By contrast, osX reveals far more of the *nix stack than Android does. It shows what a *nix based workstation can do with Apple sized marketing budgets. It may not be a Linux kernel but many of the components on top of the BSD userland go directly into Linux based distributions; CUPS being an example. Hence, osX is more "Linux" (based distro like) than Android.

Granted, Apple also provides the other extreme of the spectrum in Ios where the device goes far beyond most Android devices to keep the device owner at the most superficial layer. I'm actually a little surprised Apple wasn't first to introduce the logic bomb; Apple has patents submitted, Motorola has it implemented in devices.
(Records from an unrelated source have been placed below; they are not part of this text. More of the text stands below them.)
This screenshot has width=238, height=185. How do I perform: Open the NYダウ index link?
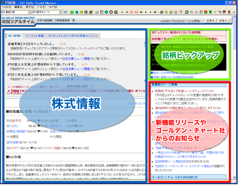(x=13, y=149)
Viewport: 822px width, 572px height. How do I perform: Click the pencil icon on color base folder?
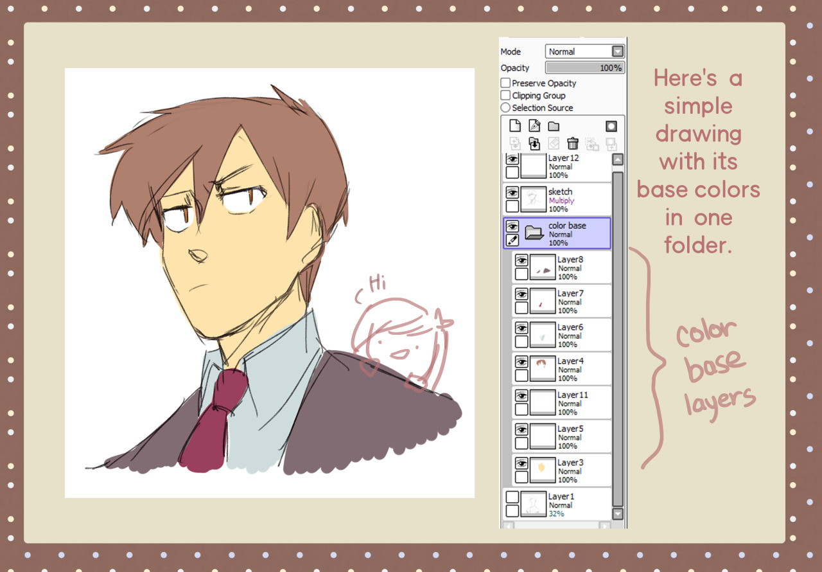point(512,240)
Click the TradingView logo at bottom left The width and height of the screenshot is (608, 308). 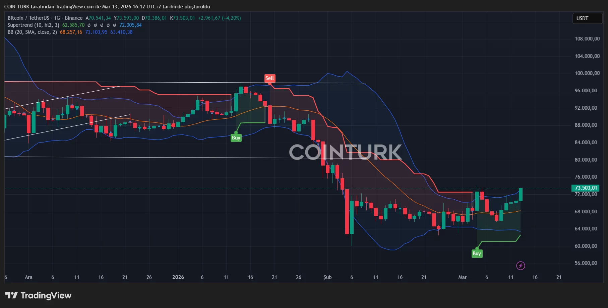38,296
Then we have Symbian and Maemo/Meego which are both *nix based. I've not had hands on a Symbian device but in terms of Maemo; it's very clearly a Linux based distribution. There is no "we use 'Linux'" marketing spin for a distro fragmented by vendors and hostile towards the user. Want to root your device then just download rootsh from the repository; one distribution, one rooting method - from a vendor who encourages hacking about under the hood unlike Android and (more so) Iphone devices.

Let's look at apps.

Apple has the biggest library and I believe apps run on any Ios device. Your still only getting the most superficial layer for those running apps so we can disregard the the *nix back end and whatever kernel it happens to sit on.

Android tries to present only the most superficial layer. Average user boots a java interface and applets also forgoing any *nix back end below that. The app market is not as big as Apples but it's also not as compatible with a hodgepodge of apps that only install on certain devices. If I want to download Android Maps onto a device without a GPS receiver then I should be able to do that and just not have the GPS specific functions not function (for lack of input data). I should be able to download a rootsh app and gain full access to my device regardless of what vendor/hardware/androidversion. I should be able to connect to the App market and see "new version of Android available, do you want to upgrade now?" rather than waiting for a vendor corrupted ("customized") splinter claiming to be the core distribution.

By comparison, maemo presents the full distribution in app choices also. Ovi apps are QT so your looking at the same as Iphone and Android apps; snippets run in a very superficial sandbox interpreter. I can also install more native apps that wire directly into the userland and desktop environment. Going below the GUI makeup, I have a long list of cli apps added directly from the repository. "Terminal" is not a dirty word the device owner needs to be protected from. Third party app; Nokia simply presents a message saying that they are not responsible for the app. The repositories themselves are managed more like a Debian repository than either Android or Iphone. I have vendor premoted access to the entire software stack; I can replace the bleeding kernel if I so choose.

So, while I'd normally be right there replying "it's the distro not the kernel", the post above did have a solid point in it. Android and Ios are based on *nix back ends but they're are other platforms far closer to a proper *nix distribution. osX is closer to a Linux distro than Android is because it voluntarily presents much more of the *nix stack to the device owner. Maemo Linux is a full blown distribution that so far has had well maintained repositories; it only lags behind Android os Ios in repository package counts (possibly).

I was going to say something about comparing a phone software platform to a desktop since the desktop favors user access but Maemo kind of negates that by providing a mobile device distro which favors user access.

In the end, if all you want to do is live off the app store/market provided packages then either device platform will work for you. If your going to talk about going beyond that; there are far better platforms to consider.